BEGIN
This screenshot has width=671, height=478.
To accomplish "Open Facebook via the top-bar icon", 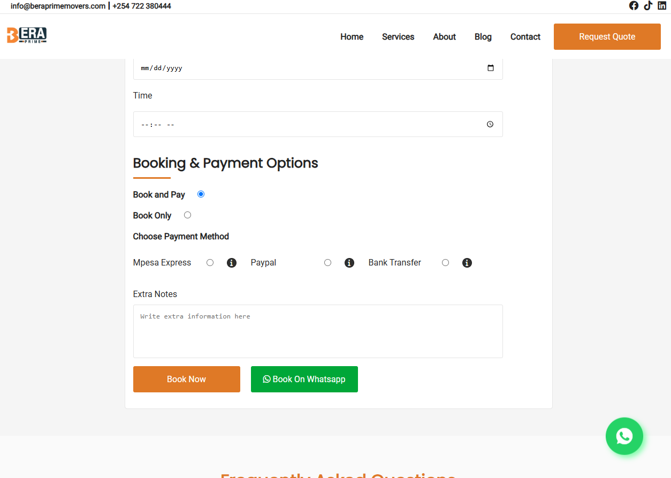I will click(634, 6).
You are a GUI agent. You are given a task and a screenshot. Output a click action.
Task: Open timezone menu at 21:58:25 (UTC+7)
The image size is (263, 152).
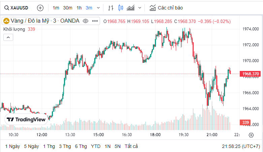point(241,146)
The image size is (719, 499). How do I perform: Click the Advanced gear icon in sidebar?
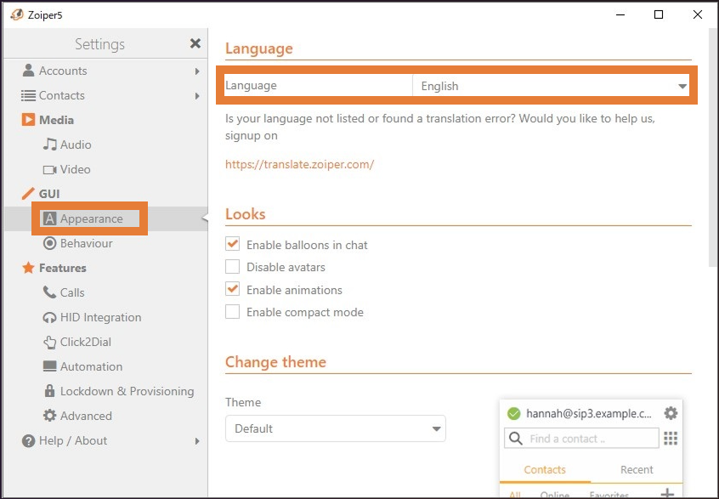[50, 416]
END
* [WHAT YOU ARE ASKED TO DO]:
All lines of the records above that carry the word "screenshot" should be listed.

* [EXERCISE RESPONSE]:
This screenshot has width=671, height=478.
You are a GUI agent. You are given a task and a screenshot. Output a click action.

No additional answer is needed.